_TASK REQUIREMENTS_.
From the first line to the last, copy the listing exactly and omit the pictures.

· · · · ·

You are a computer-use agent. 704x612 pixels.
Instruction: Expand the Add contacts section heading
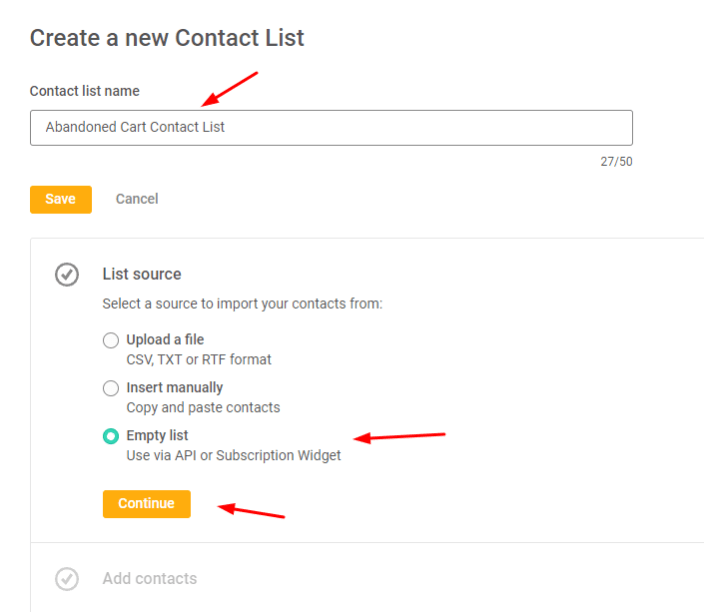click(x=150, y=578)
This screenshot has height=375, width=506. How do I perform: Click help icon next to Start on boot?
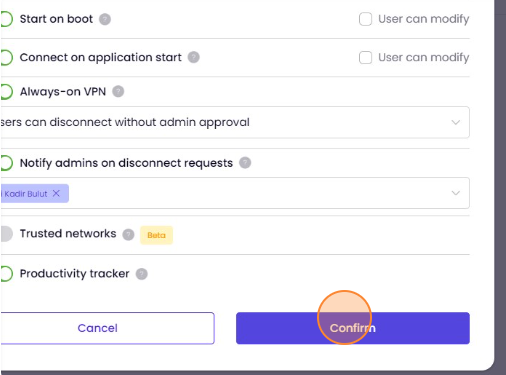(105, 19)
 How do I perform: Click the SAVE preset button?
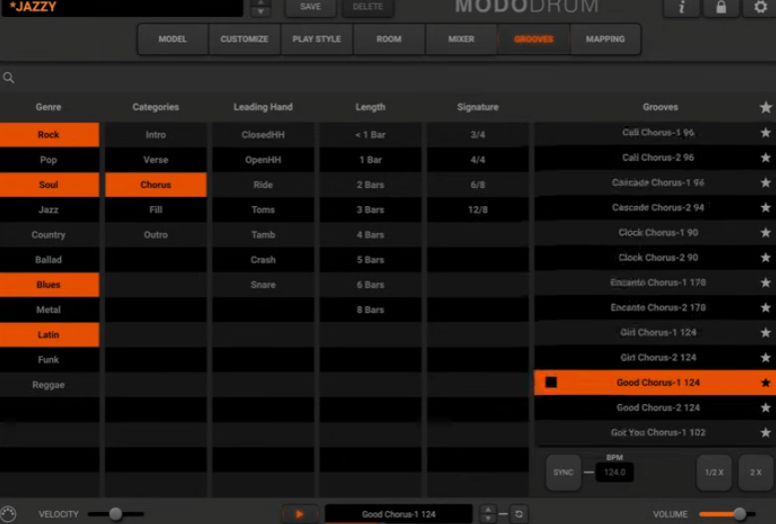pyautogui.click(x=311, y=8)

· · · · ·

_REPLY TO THE EXERCISE_.
You are a computer-use agent. 704x612 pixels.
Instruction: Expand the Add contacts section heading
click(x=150, y=578)
This screenshot has height=375, width=506. How do I perform: Click help icon next to Start on boot?
(105, 19)
 How do I perform: Click the SAVE preset button?
pyautogui.click(x=311, y=8)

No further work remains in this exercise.